A registered nurse and a lawyer, Rickford spent six years working in the Far North. He said the Ontario chamber has “very little understanding” of the area and its issues.

“The province has addressed a few key issues and now we’re set to look at corridor options, mapping roads and understanding how those isolated remote first nations communities near the proposed extractive sites can be accessible by road,” he said.

He expects new energy options to be developed for first nations as Ring of Fire development moves forward.

Rickford also spoke to concerns of northern residents about the safety of rail transportation after a series of train accidents this year. The most recent occurred two weeks ago near Gogama when 38 cars carrying crude oil derailed, some caught fire and exploded, and two fell into water sources.

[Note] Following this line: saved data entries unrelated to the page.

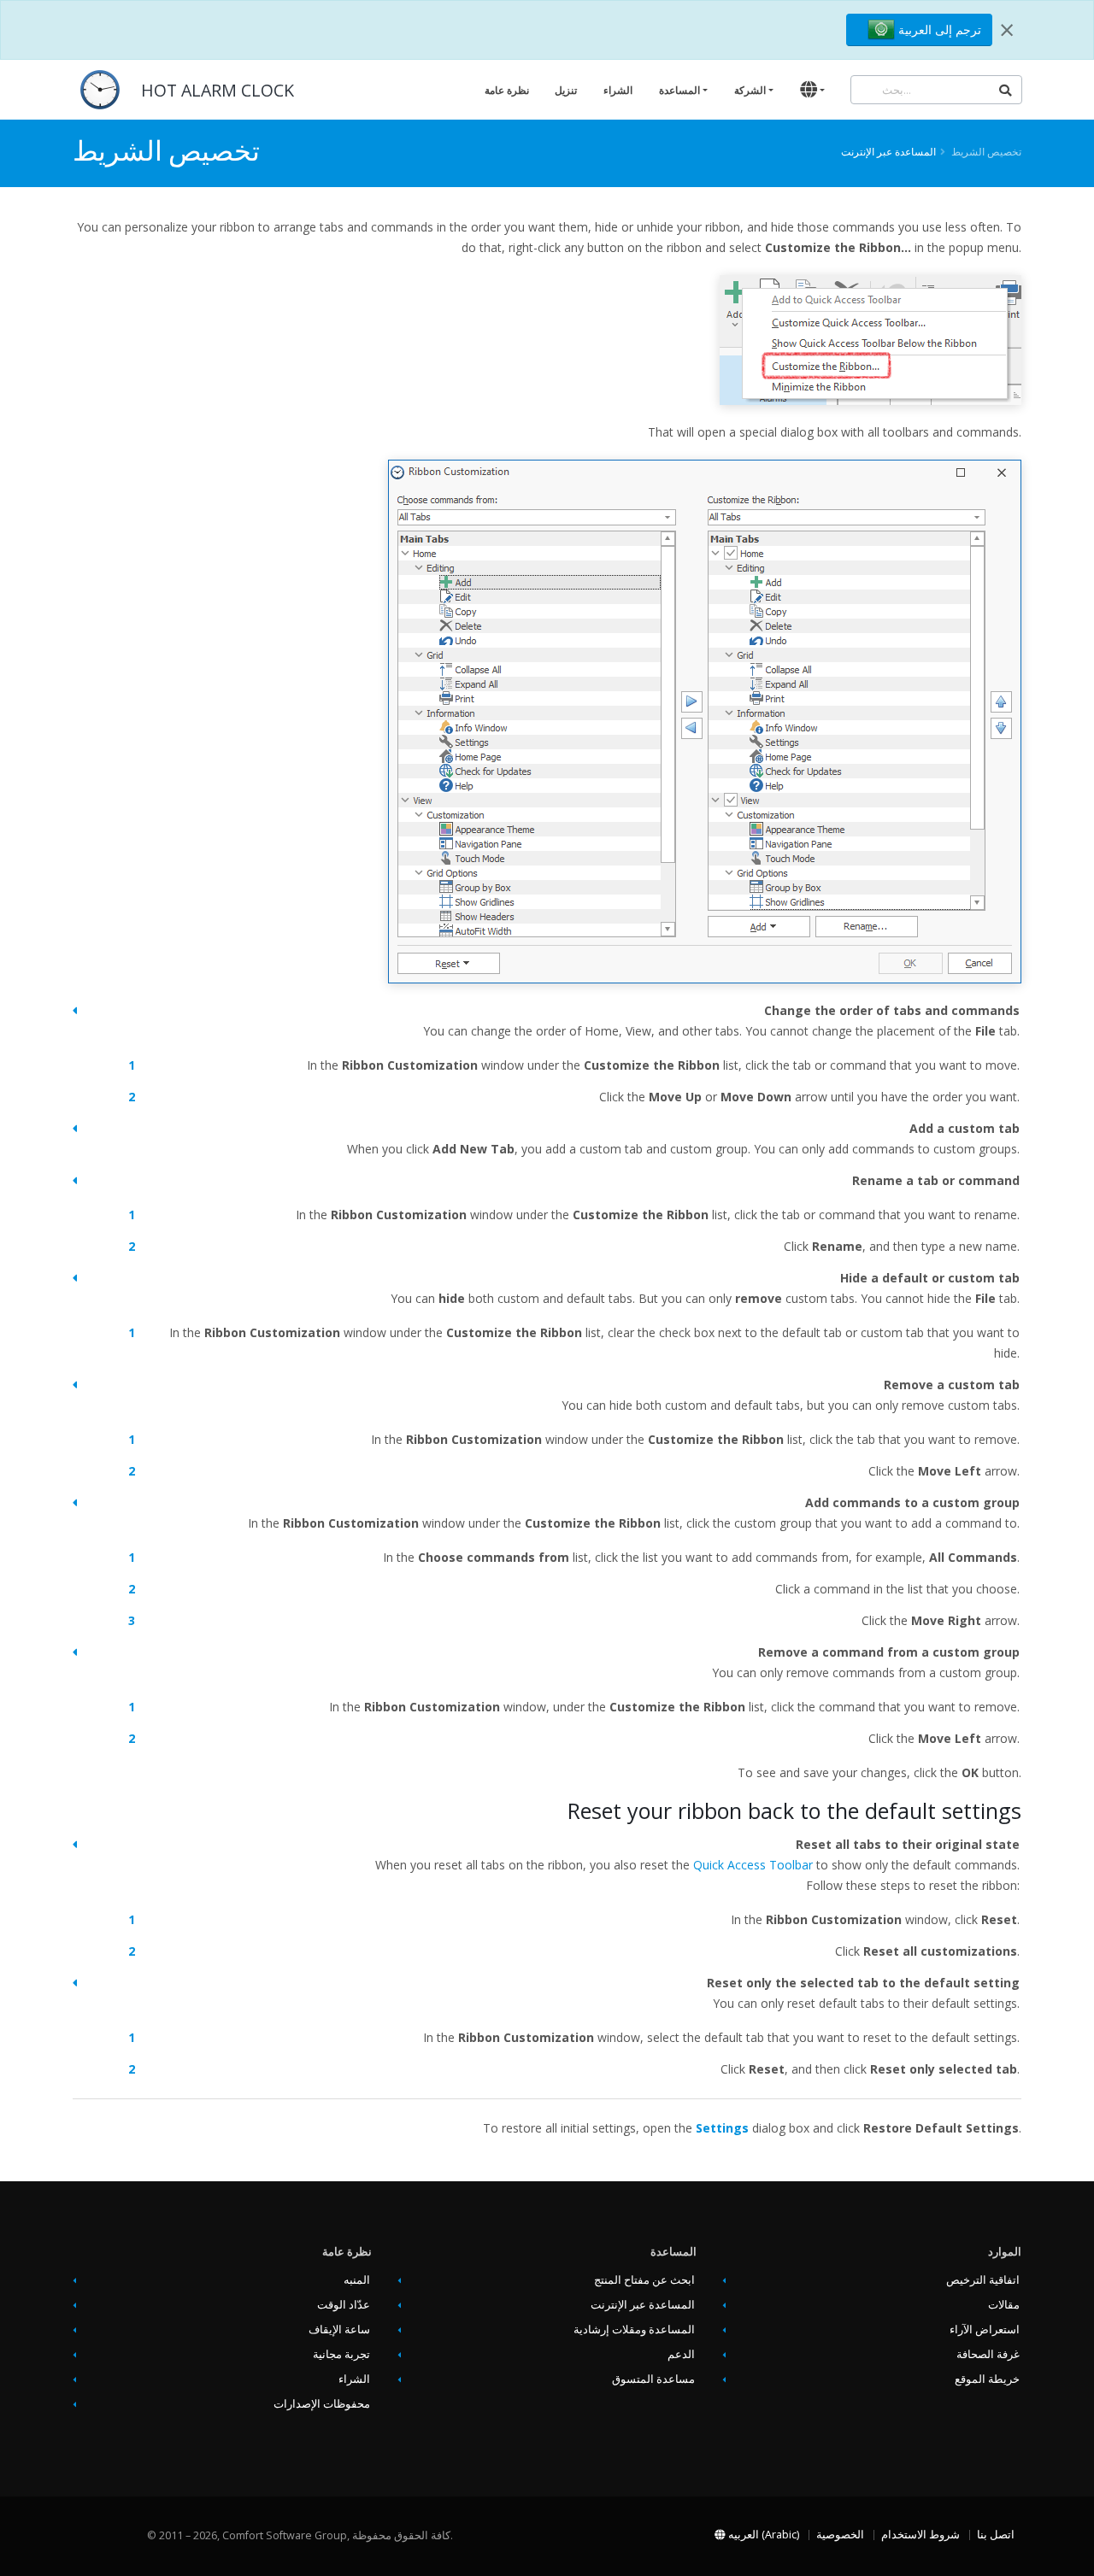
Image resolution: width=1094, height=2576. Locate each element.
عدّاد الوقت (343, 2304)
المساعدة (679, 90)
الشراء (617, 90)
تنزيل (566, 90)
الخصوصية (840, 2534)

Federal Transport Minister Lisa Raitt has done a good job of improving safety standards and moving forward with a process that eliminates certain classes of carriers, said Rickford.

“I think part of the solution here, frankly, is pipelines. I think the squeeze on rail, whether it’s for safety, whether it’s because iron ore products, grain and board foot can’t be carried through pipelines.

“We have an opportunity here to ease up the strain on trains. But overall, in terms of regulation, I think we’re moving in the right direction with safety and we continue to monitor and respond to these events very quickly.”